> **TASK TO COMPLETE**: Your copy should hold every record exactly and no images.

> **DATA FOR THIS EXERCISE**:

▽

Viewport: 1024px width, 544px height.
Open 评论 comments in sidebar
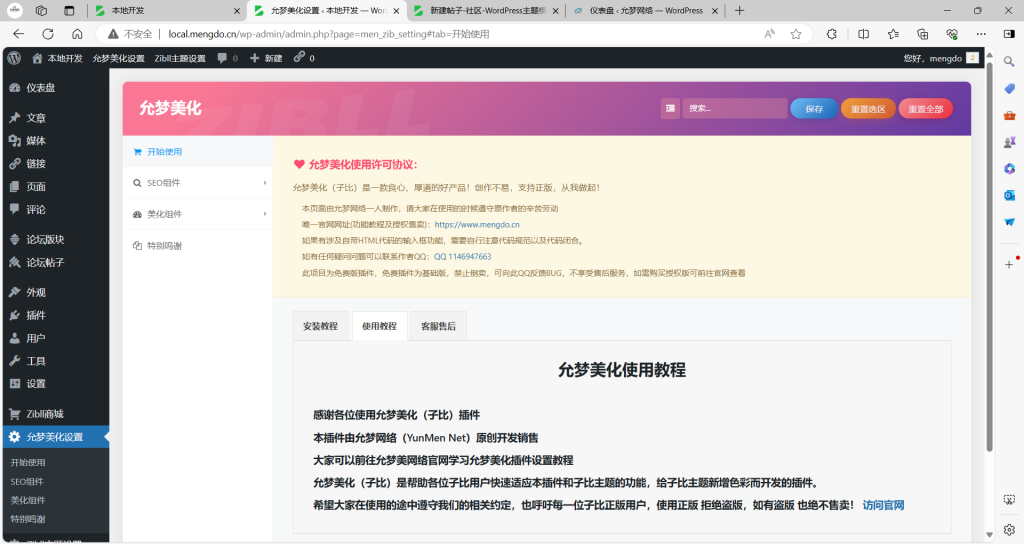(x=36, y=210)
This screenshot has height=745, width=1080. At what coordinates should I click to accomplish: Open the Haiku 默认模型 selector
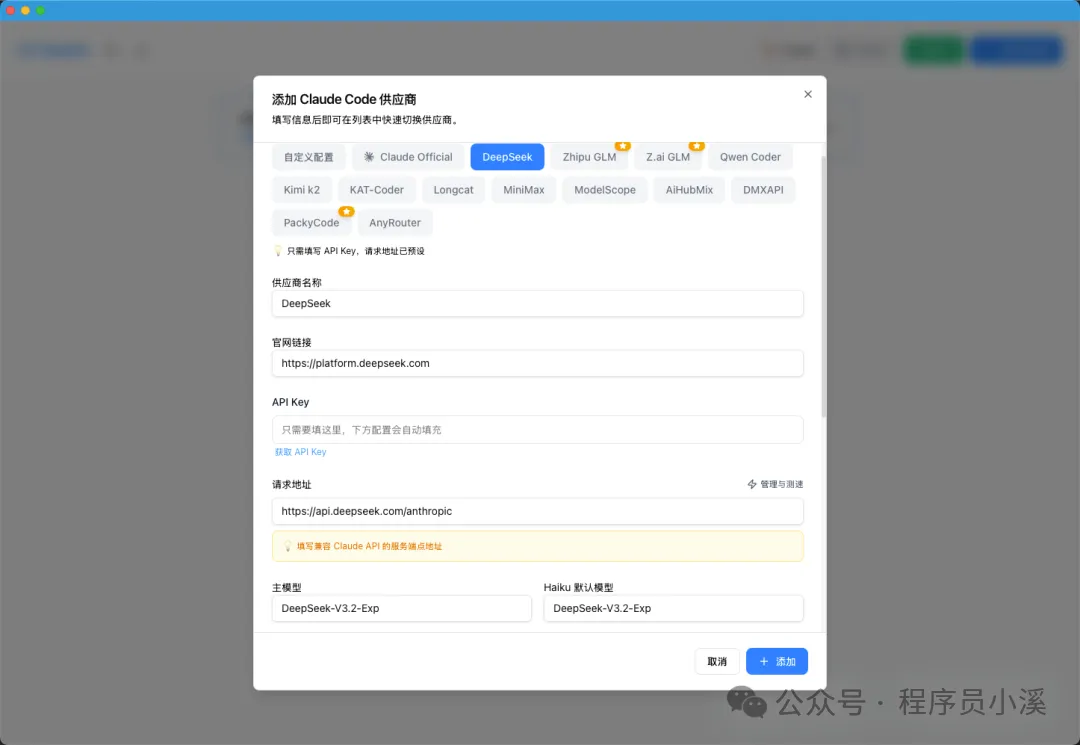point(673,609)
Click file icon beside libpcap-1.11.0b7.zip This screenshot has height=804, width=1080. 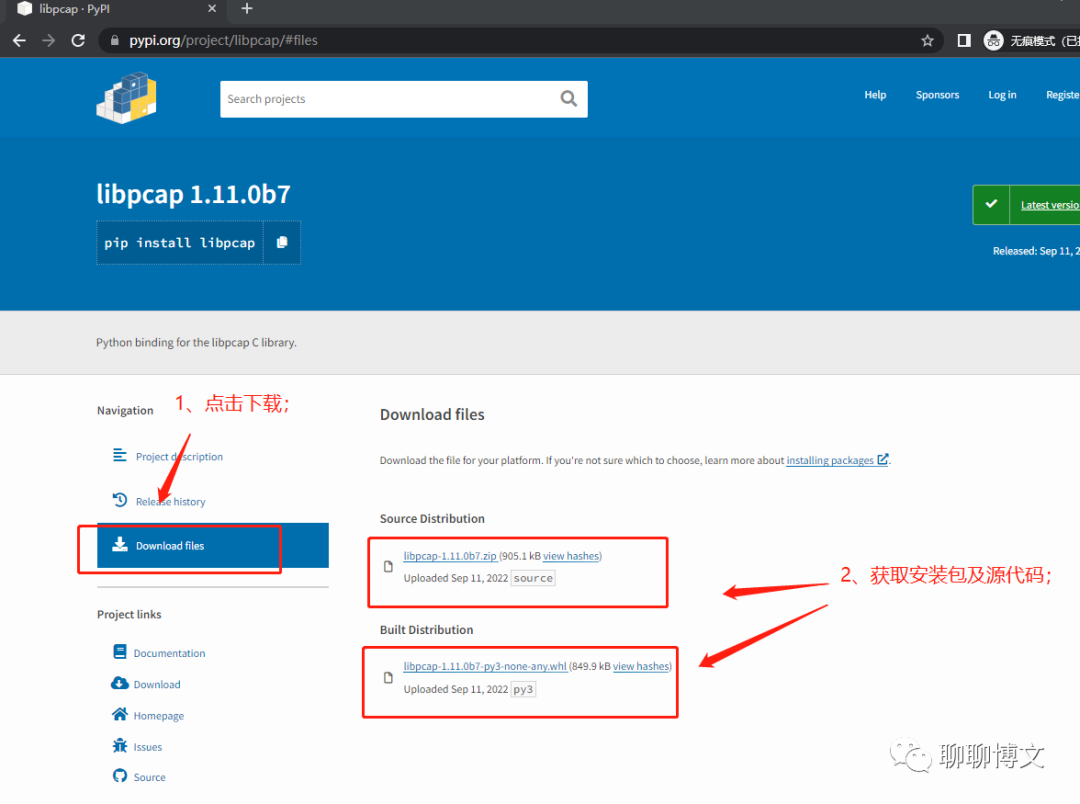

△

> **RESULT**:
Viewport: 1024px width, 544px height.
Open 评论 comments in sidebar
(x=36, y=210)
This screenshot has height=745, width=1080. At what coordinates should I click to accomplish: Open the Haiku 默认模型 selector
point(673,609)
Click file icon beside libpcap-1.11.0b7.zip This screenshot has height=804, width=1080. 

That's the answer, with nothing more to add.